I’m just wondering if anyone knows if there is some sort of league table published showing which MS centre is best - most knowledgeable, most speedy, most available to patients?
My daughter has been seen at Frenchay since that is where her paediatrician was based and where she was hospitalised for supposed ADEM some years ago - but Bath is closer to us, so if it’s as good it would be a lot easier for her to be seen there.
If anyone has any personal knowledge of either/both that would be brilliant. Thanks!
Hmm, and that also raises the more hypothetical question - where in the world is the best place for treatment? The most up to date drugs etc? (Not that I’m going to be flying her off to Venezuela or somewhere! Just curious!)
V
I may be slightly biased, as I’m with Frenchay, but I would say they are one of the UK’s leading MS research teams, and much better-known than Bath! Of course, research excellence may not translate into patient experience - especially for patients like me, who aren’t particularly interested in enrolling on research trials. For me, it probably wouldn’t matter much if my neuro team wasn’t at the forefront of research. But as they are, I think I can feel fairly confident they know what they’re doing (although on gripe I have is they are persistently dismissive of non-neurological pain, which I find frustrating, as it’s my most troublesome kind).

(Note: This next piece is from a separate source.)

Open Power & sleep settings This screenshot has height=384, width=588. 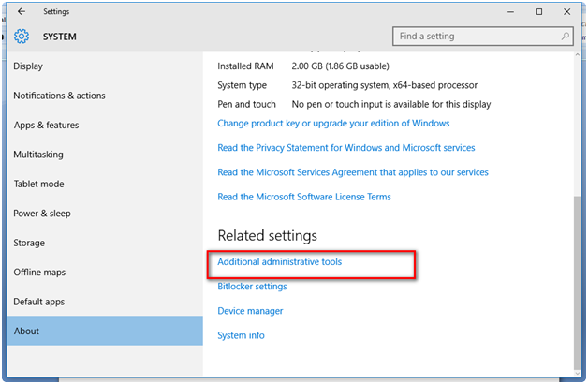(x=41, y=214)
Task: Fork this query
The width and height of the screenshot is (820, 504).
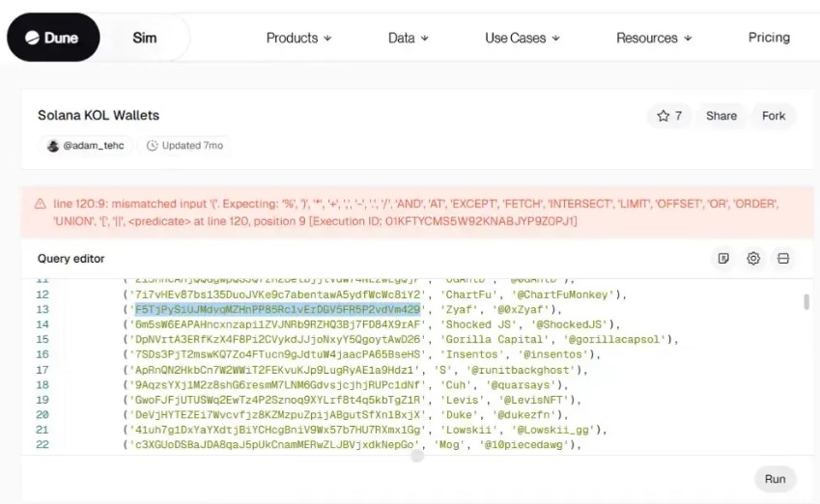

Bath? Well, I’ve not really heard of them in the context of MS research, but that sort of tells a story in itself, don’t you think? I think if you are an MS researcher who wishes to work in the Southwest, the accepted centre is Frenchay.
I know nothing about Bath - I just saw on a map that they have an MS centre ! But the dedicated centre at Frenchay - and the relapse clinic - are very reassuring.
(My daughter preferred going to Bristol Chn’s Hospital as we would then stroll into town and she could shop at Primark! And no one ever mentioned why they were testing her, so she never worried! All different now as she’s 18 AND has a diagnosis.)
My mom was seen by a professor at Frenchay and you couldn’t fault the treatment she got.
When she went into a nursing home and was no longer communicating the gps there wanted to change all of her pain meds as some were a bit controversial but were known to be the only things that worked.
It was only because of the prof’s interventions that the gps became over ruled,and he continued to monitor her care even when bed bound.
Last time I checked, there were two Neurologists at Bath, one with an interest in MS. There is also a general Neurology Nurse covering the area I live in (good - met her a few times in connection with my wife’s Parkinson’s). Frenchay is the place to go by all accounts. It has a high reputation for more than MS treatment, by the way.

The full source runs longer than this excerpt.